» **TEXTE FOURNI**
——

« L’Europe », entendons par là les doctrinaires et les « gouvernants » de cet amas de pays régis par le concordat de notaires dénommé Traité de Lisbonne, sont d’ardents thuriféraires de la libre entreprise et de la libre concurrence. Ce dogme s’applique aussi à ce qu’on a coutume de nommer « services publics », qui peuvent être non rentables, comme la distribution du courrier ou du téléphone dans des régions éloignées ou reculées.
Pour atteindre cet objectif défini par esprit de système, on a privatisé un certain nombre d’entreprises qui apportaient ces services, comme les télécommunications et la fourniture de l’énergie électrique, par exemple, désormais placées sous le régime du profit et de la concurrence. Cette politique perdure. Les transports ferroviaires de passagers devant être prochainement concernés.
Ces société nationalisées ont été vendues à des actionnaires qui se moquent royalement du service offert et souhaitent des dividendes. Ces sociétés, jetées dans le monde de la concurrence sauvage se trouvent alors dans la position pleine de contradictions du domaine privé. Pour prospérer, elles doivent vendre moins cher que les concurrents tout en maintenant un niveau de bénéfices suffisants pour ravir l’actionnaire.

——

» **DONNÉES FOURNIES**

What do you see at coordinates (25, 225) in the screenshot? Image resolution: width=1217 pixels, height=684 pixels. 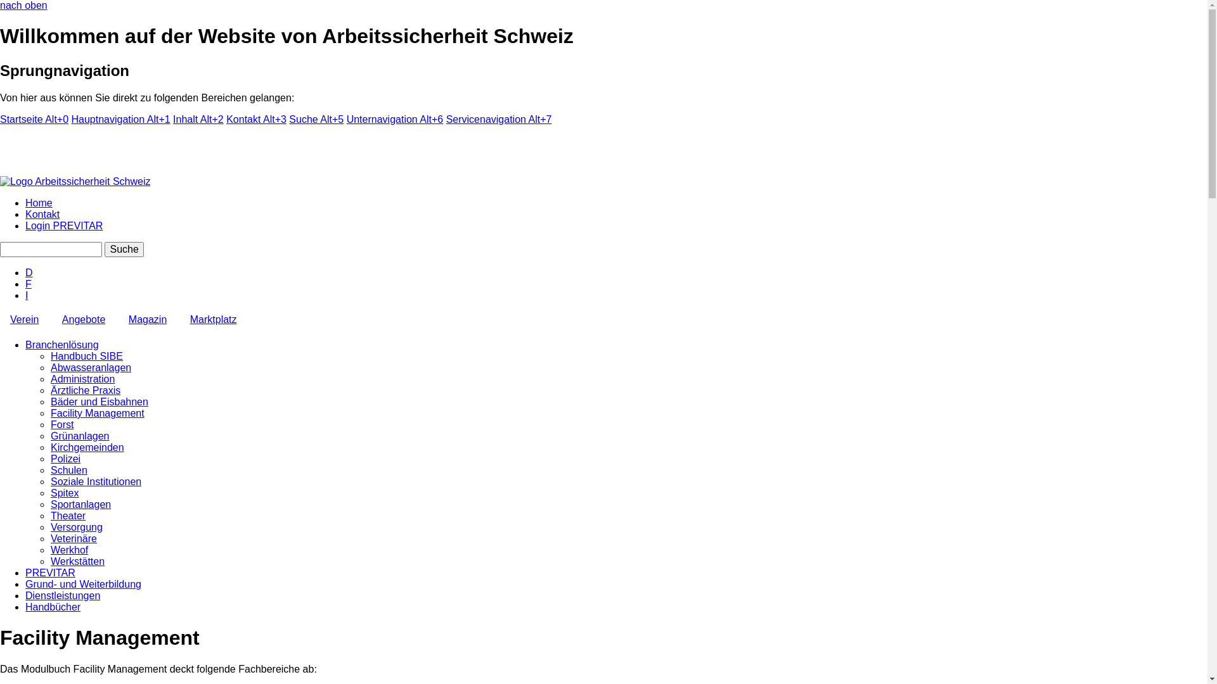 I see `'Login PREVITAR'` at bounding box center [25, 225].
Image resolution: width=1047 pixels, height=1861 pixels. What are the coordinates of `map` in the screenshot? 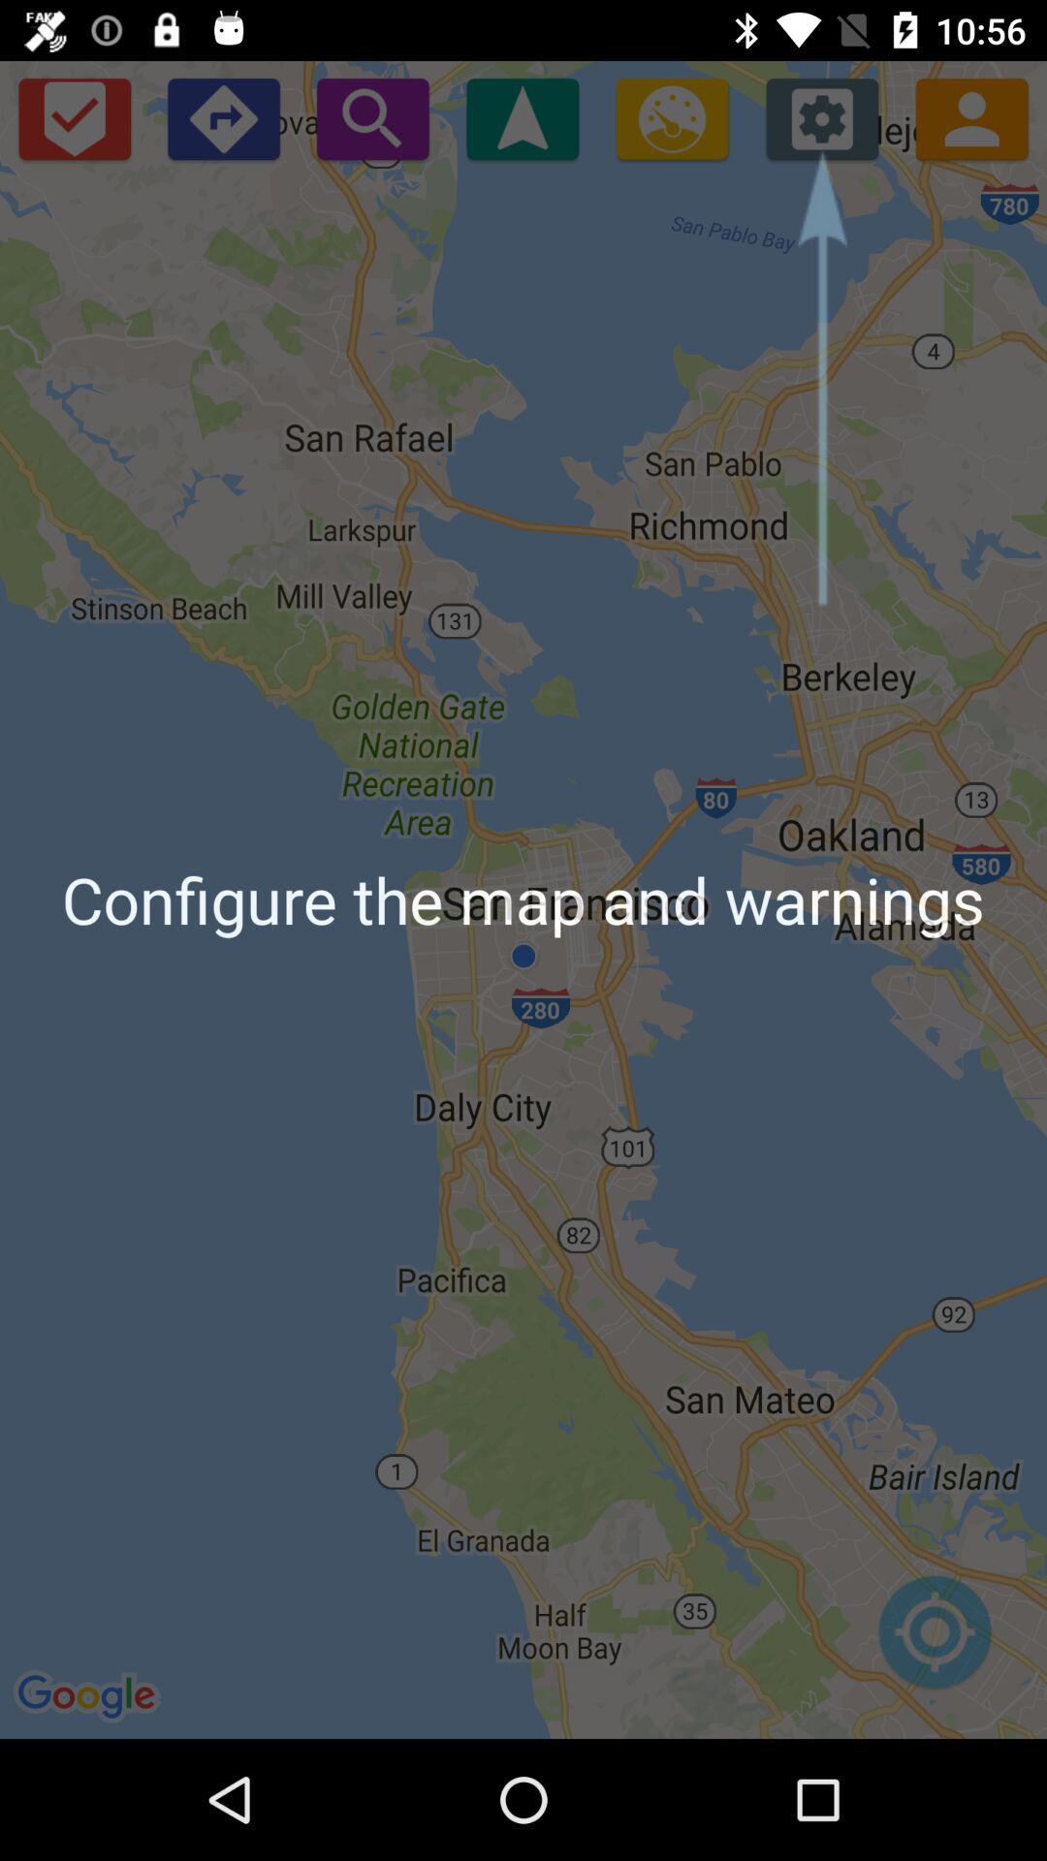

——

» **TRAVAIL À FAIRE**
**A)** D’après le texte sur la privatisation des services publics, quels transports doivent être prochainement concernés par cette politique ?
**B)** Indiquez si chacune des affirmations suivantes concorde avec le texte sur la privatisation des services publics. (i) Les télécommunications figurent parmi les services cités comme privatisés. (ii) Les actionnaires se soucient avant tout du service offert. (iii) Cette politique a pris fin.
**C)** Reprenez le texte sur la privatisation des services publics à partir de l’endroit où il s’arrête.
Les lignes qui précèdent ne sont pas nécessaires ici.

» **RÉSULTATS**
**A)** Les transports ferroviaires de passagers.

**B)**
(i) Oui : « comme les télécommunications et la fourniture de l’énergie électrique »
(ii) Non : « qui se moquent royalement du service offert et souhaitent des dividendes »
(iii) Non : « Cette politique perdure. »

**C)**
Les premières victimes de cette politique sont les usagers des services publics placés dans des positions atypiques et dont la desserte sera coûteuse. Sur ce point, l’exemple de la téléphonie et d’Internet est tout à fait démonstratif. Aux citadins, le « haut débit », sans qu’il y ait forcément une différence de prix conséquente avec des services bien inférieurs. Du coup, on se retourne vers les collectivités territoriales pour dérouler du câble ou de la fibre optique faisant indirectement augmenter la facture de chacun via l’impôt. Fini le temps de l’égalité des citoyens et faute de services suffisants les zone rurales se dépeuplent quand il faudrait une sérieuse politique d’aménagement du territoire. Le coût des effets pernicieux de cette situation sont renvoyés vers l’impôt qui se trouve alors subventionner les profits des actionnaires.
Mais le plus rémunérateur consiste à maintenir un haut niveau de prix malgré la concurrence… à condition que toutes les parties s’entendent. Ce n’est pas là l’entente entre le petit commerce et le supermarché. Le petit commerce doit être ravagé puis qu’il éloigne le chaland des zones commerciales. Et puis, la lutte est trop inégale. Il s’agit de l’entente entre les « gros ».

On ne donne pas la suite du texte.